TASK DATA >>
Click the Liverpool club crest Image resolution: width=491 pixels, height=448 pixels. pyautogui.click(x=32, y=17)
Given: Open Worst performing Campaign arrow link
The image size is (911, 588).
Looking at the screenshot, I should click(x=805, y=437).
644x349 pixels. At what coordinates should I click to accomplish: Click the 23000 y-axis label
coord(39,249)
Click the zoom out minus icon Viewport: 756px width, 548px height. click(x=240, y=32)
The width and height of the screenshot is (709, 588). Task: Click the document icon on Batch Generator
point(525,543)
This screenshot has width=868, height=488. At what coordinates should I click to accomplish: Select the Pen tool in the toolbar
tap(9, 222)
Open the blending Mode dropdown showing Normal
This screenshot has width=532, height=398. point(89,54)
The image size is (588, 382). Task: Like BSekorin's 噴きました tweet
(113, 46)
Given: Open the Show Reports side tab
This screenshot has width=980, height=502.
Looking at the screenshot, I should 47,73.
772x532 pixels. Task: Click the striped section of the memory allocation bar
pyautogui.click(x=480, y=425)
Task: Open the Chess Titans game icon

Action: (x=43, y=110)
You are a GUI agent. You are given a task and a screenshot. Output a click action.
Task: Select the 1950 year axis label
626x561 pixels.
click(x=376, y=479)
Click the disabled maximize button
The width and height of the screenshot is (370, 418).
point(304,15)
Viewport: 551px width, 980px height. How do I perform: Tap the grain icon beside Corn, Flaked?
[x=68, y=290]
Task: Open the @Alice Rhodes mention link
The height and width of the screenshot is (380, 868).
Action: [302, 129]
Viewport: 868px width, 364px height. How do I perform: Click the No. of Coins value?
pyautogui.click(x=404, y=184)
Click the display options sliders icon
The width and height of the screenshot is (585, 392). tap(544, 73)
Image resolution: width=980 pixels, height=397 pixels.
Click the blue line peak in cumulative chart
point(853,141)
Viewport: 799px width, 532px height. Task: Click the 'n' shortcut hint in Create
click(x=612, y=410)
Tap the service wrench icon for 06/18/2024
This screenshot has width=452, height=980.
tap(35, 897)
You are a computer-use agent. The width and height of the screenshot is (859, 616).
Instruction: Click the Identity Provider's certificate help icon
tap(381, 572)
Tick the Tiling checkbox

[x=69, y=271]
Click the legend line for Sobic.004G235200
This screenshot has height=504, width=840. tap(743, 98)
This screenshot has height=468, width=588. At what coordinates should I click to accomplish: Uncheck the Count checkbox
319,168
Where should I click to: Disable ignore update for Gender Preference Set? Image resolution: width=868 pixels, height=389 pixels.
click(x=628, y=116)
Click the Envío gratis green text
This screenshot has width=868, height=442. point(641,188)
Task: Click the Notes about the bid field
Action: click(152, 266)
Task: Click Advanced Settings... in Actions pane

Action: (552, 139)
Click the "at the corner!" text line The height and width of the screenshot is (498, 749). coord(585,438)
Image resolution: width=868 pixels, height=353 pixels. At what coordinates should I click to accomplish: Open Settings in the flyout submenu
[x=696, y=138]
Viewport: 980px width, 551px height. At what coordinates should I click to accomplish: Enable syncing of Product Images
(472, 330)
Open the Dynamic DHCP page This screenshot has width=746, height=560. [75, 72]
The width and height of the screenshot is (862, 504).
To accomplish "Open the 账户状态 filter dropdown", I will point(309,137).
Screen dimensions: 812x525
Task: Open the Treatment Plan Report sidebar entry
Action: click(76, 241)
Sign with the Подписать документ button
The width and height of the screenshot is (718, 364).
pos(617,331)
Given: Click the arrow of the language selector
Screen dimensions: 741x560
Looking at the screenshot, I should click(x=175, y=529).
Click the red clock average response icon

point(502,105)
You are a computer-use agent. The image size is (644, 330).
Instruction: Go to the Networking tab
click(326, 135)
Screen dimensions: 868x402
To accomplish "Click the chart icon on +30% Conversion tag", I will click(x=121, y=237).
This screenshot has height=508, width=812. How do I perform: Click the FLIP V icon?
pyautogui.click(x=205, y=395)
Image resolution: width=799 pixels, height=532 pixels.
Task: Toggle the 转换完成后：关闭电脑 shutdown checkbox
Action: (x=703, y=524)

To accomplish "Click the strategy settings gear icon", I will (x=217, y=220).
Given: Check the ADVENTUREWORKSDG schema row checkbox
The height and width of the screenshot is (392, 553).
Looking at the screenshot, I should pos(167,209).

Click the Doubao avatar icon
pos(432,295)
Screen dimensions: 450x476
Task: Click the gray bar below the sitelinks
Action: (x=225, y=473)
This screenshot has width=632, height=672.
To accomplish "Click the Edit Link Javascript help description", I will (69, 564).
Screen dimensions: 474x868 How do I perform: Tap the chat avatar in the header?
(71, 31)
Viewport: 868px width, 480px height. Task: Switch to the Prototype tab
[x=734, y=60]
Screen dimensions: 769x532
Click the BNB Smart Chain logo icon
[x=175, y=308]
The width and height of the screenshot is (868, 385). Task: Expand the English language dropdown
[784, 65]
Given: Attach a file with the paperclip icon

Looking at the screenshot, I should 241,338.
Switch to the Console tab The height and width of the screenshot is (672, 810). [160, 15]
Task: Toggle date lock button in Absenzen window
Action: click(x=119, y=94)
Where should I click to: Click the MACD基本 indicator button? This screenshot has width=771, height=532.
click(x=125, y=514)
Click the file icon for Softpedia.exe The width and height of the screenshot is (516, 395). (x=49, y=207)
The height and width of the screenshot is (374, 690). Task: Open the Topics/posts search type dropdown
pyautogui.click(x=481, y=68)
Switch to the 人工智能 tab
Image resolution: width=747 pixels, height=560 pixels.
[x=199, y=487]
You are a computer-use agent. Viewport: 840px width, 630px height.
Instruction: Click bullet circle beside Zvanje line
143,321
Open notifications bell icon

YOUR GOAL >> A faithful, complete reproduction of the listing above is requested.

REPLY >>
Click the Liverpool club crest Image resolution: width=491 pixels, height=448 pixels. pyautogui.click(x=32, y=17)
Given: Open Worst performing Campaign arrow link
The image size is (911, 588).
Looking at the screenshot, I should click(x=805, y=437).
644x349 pixels. At what coordinates should I click to accomplish: Click the 23000 y-axis label
coord(39,249)
Click the zoom out minus icon Viewport: 756px width, 548px height. click(x=240, y=32)
The width and height of the screenshot is (709, 588). Task: Click the document icon on Batch Generator
point(525,543)
This screenshot has width=868, height=488. At what coordinates should I click to accomplish: Select the Pen tool in the toolbar
tap(9, 222)
Open the blending Mode dropdown showing Normal
This screenshot has width=532, height=398. point(89,54)
The image size is (588, 382). Task: Like BSekorin's 噴きました tweet
(113, 46)
Given: Open the Show Reports side tab
This screenshot has width=980, height=502.
Looking at the screenshot, I should 47,73.
772x532 pixels. Task: Click the striped section of the memory allocation bar
pyautogui.click(x=480, y=425)
Task: Open the Chess Titans game icon

Action: (x=43, y=110)
You are a GUI agent. You are given a task and a screenshot. Output a click action.
Task: Select the 1950 year axis label
626x561 pixels.
click(x=376, y=479)
Click the disabled maximize button
The width and height of the screenshot is (370, 418).
point(304,15)
Viewport: 551px width, 980px height. How do I perform: Tap the grain icon beside Corn, Flaked?
[x=68, y=290]
Task: Open the @Alice Rhodes mention link
The height and width of the screenshot is (380, 868).
Action: [302, 129]
Viewport: 868px width, 364px height. How do I perform: Click the No. of Coins value?
pyautogui.click(x=404, y=184)
Click the display options sliders icon
The width and height of the screenshot is (585, 392). tap(544, 73)
Image resolution: width=980 pixels, height=397 pixels.
Click the blue line peak in cumulative chart
point(853,141)
Viewport: 799px width, 532px height. Task: Click the 'n' shortcut hint in Create
click(x=612, y=410)
Tap the service wrench icon for 06/18/2024
This screenshot has width=452, height=980.
tap(35, 897)
You are a computer-use agent. The width and height of the screenshot is (859, 616).
Instruction: Click the Identity Provider's certificate help icon
tap(381, 572)
Tick the Tiling checkbox

[x=69, y=271]
Click the legend line for Sobic.004G235200
This screenshot has height=504, width=840. tap(743, 98)
This screenshot has height=468, width=588. At what coordinates should I click to accomplish: Uncheck the Count checkbox
319,168
Where should I click to: Disable ignore update for Gender Preference Set? Image resolution: width=868 pixels, height=389 pixels.
click(x=628, y=116)
Click the Envío gratis green text
This screenshot has width=868, height=442. point(641,188)
Task: Click the Notes about the bid field
Action: click(152, 266)
Task: Click Advanced Settings... in Actions pane

Action: (552, 139)
Click the "at the corner!" text line The height and width of the screenshot is (498, 749). coord(585,438)
Image resolution: width=868 pixels, height=353 pixels. At what coordinates should I click to accomplish: Open Settings in the flyout submenu
[x=696, y=138]
Viewport: 980px width, 551px height. At what coordinates should I click to accomplish: Enable syncing of Product Images
(472, 330)
Open the Dynamic DHCP page This screenshot has width=746, height=560. [75, 72]
The width and height of the screenshot is (862, 504).
To accomplish "Open the 账户状态 filter dropdown", I will point(309,137).
Screen dimensions: 812x525
Task: Open the Treatment Plan Report sidebar entry
Action: click(76, 241)
Sign with the Подписать документ button
The width and height of the screenshot is (718, 364).
pos(617,331)
Given: Click the arrow of the language selector
Screen dimensions: 741x560
Looking at the screenshot, I should click(x=175, y=529).
Click the red clock average response icon

point(502,105)
You are a computer-use agent. The image size is (644, 330).
Instruction: Go to the Networking tab
click(326, 135)
Screen dimensions: 868x402
To accomplish "Click the chart icon on +30% Conversion tag", I will click(x=121, y=237).
This screenshot has height=508, width=812. How do I perform: Click the FLIP V icon?
pyautogui.click(x=205, y=395)
Image resolution: width=799 pixels, height=532 pixels.
Task: Toggle the 转换完成后：关闭电脑 shutdown checkbox
Action: (x=703, y=524)

To accomplish "Click the strategy settings gear icon", I will (x=217, y=220).
Given: Check the ADVENTUREWORKSDG schema row checkbox
The height and width of the screenshot is (392, 553).
Looking at the screenshot, I should pos(167,209).

Click the Doubao avatar icon
pos(432,295)
Screen dimensions: 450x476
Task: Click the gray bar below the sitelinks
Action: (x=225, y=473)
This screenshot has width=632, height=672.
To accomplish "Click the Edit Link Javascript help description", I will (69, 564).
Screen dimensions: 474x868 How do I perform: Tap the chat avatar in the header?
(71, 31)
Viewport: 868px width, 480px height. Task: Switch to the Prototype tab
[x=734, y=60]
Screen dimensions: 769x532
Click the BNB Smart Chain logo icon
[x=175, y=308]
The width and height of the screenshot is (868, 385). Task: Expand the English language dropdown
[784, 65]
Given: Attach a file with the paperclip icon

Looking at the screenshot, I should 241,338.
Switch to the Console tab The height and width of the screenshot is (672, 810). [160, 15]
Task: Toggle date lock button in Absenzen window
Action: click(x=119, y=94)
Where should I click to: Click the MACD基本 indicator button? This screenshot has width=771, height=532.
click(x=125, y=514)
Click the file icon for Softpedia.exe The width and height of the screenshot is (516, 395). (x=49, y=207)
The height and width of the screenshot is (374, 690). Task: Open the Topics/posts search type dropdown
pyautogui.click(x=481, y=68)
Switch to the 人工智能 tab
Image resolution: width=747 pixels, height=560 pixels.
[x=199, y=487]
You are a computer-use agent. Viewport: 840px width, 630px height.
Instruction: Click bullet circle beside Zvanje line
143,321
Open notifications bell icon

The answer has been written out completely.